» **Actions à mener**
(1) Reproduisez à l'identique le passage du texte sur la résilience urbaine qui va de "Si la ville" jusqu'à "développement des villes.".
(2) Reprenez la rédaction du texte sur la résilience des villes face à la crise à partir de l'endroit où il s'interrompt.

Si la ville doit participer de la solution de la crise actuelle et de celles qui ne manqueront pas d’advenir, elle doit augmenter sensiblement sa résilience. Définissons ce terme piégeux comme la mesure de la capacité des systèmes à aborder et à absorber un choc. Précisons qu’il n’y a pas forcément de retour à l’état d’origine une fois le choc passé. Cet article repose sur l’idée que la pandémie met à l’épreuve nos territoires et active de nouveaux ressorts de résilience. En ce sens cette crise donne matière à débattre des inflexions ou des basculements que nous devons opérer dans la manière de concevoir l’aménagement et le développement des villes.

« De nouveaux élans de solidarité et de bienveillance naissent entre des vies jusqu’alors juxtaposées »

» **Données brutes**

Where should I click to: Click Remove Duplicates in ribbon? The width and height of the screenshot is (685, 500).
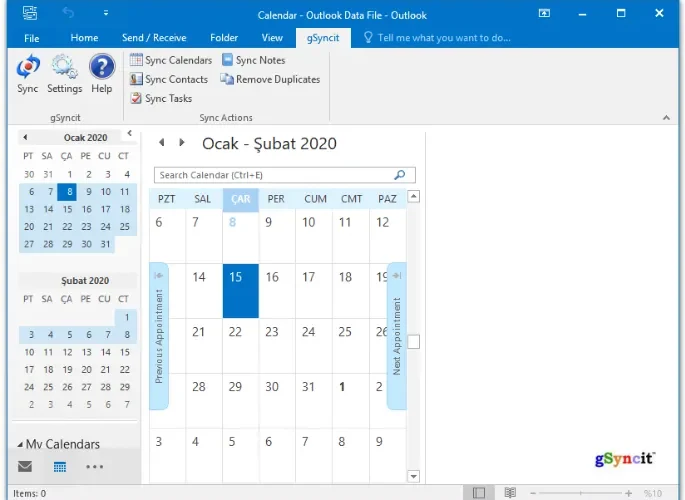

» **Réponses attendues**
(1)
Si la ville doit participer de la solution de la crise actuelle et de celles qui ne manqueront pas d’advenir, elle doit augmenter sensiblement sa résilience. Définissons ce terme piégeux comme la mesure de la capacité des systèmes à aborder et à absorber un choc. Précisons qu’il n’y a pas forcément de retour à l’état d’origine une fois le choc passé. Cet article repose sur l’idée que la pandémie met à l’épreuve nos territoires et active de nouveaux ressorts de résilience. En ce sens cette crise donne matière à débattre des inflexions ou des basculements que nous devons opérer dans la manière de concevoir l’aménagement et le développement des villes.

(2)
A première vue, la stratégie d’amortissement de la crise sanitaire réside aujourd’hui dans le rétrécissement de l’espace de vie de tout un chacun. Confinement oblige, les mobilités sont empêchées et l’hyper-proximité élevée au rang d’acte citoyen (il serait d’ailleurs intéressant de savoir comment ce périmètre de 1km autour du domicile a été déterminé). Cette subite conversion aux joies du voisinage recèle de nombreux bienfaits. De nouveaux élans de solidarité et de bienveillance naissent entre des vies jusqu’alors juxtaposées. Les grandes surfaces ancrent davantage leur politique d’achat dans le local. L’agriculture de proximité et sa chaîne logistique sont soutenues par la puissance publique. On peut se féliciter de cette résilience du proche, il faut cependant se garder d’en faire LA parade aux menaces actuelles et futures. En effet, ériger l’autonomie voire l’autarcie dans une petite communauté au rang de solution durable, comme n’hésitent pas à le faire certains collapsologues ou les tenants du discours anti-urbain, reviendrait à occulter une part de la réalité.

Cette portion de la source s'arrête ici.